TASK DIRECTIONS » After locating the line that contains "Task: Sort by the Line Item Name column" in the records below, write out exactly that line and each line after it through the one that contains "Given: Show the meeting details info icon", and nothing else.

RAW DATA »
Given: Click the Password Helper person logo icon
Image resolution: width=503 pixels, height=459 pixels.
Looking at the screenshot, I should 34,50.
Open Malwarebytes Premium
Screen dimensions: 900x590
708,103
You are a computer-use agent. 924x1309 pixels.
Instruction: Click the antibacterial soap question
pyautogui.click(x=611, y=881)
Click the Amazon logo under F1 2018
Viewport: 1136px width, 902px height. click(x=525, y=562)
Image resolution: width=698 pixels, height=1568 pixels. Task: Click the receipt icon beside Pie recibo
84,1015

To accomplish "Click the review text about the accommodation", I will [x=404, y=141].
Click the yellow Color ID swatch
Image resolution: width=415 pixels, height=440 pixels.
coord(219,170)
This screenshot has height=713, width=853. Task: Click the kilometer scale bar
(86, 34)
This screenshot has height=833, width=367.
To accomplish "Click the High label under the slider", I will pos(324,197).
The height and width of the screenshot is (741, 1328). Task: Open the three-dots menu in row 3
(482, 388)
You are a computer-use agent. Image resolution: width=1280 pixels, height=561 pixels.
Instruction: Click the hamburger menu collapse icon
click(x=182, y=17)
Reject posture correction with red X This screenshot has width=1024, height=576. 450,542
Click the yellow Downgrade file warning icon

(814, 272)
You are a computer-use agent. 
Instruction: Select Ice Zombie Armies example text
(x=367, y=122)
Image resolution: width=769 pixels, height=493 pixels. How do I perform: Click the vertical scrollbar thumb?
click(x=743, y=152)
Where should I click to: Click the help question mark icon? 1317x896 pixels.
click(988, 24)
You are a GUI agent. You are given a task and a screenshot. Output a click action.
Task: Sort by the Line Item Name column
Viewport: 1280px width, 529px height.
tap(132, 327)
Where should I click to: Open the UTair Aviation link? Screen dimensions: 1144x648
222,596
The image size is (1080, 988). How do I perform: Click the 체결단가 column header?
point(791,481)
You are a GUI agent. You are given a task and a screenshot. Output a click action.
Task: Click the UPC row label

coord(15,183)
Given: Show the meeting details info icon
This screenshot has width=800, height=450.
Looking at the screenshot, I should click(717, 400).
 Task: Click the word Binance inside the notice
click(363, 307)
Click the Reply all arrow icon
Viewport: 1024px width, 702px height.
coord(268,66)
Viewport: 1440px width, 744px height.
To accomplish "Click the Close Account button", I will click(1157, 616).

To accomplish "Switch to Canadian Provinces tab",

RESPONSE TO THE EXERCISE »
Task: Sort by the Line Item Name column
Viewport: 1280px width, 529px height.
tap(132, 327)
Where should I click to: Open the UTair Aviation link? Screen dimensions: 1144x648
222,596
The image size is (1080, 988). How do I perform: Click the 체결단가 column header?
point(791,481)
You are a GUI agent. You are given a task and a screenshot. Output a click action.
Task: Click the UPC row label

coord(15,183)
Given: Show the meeting details info icon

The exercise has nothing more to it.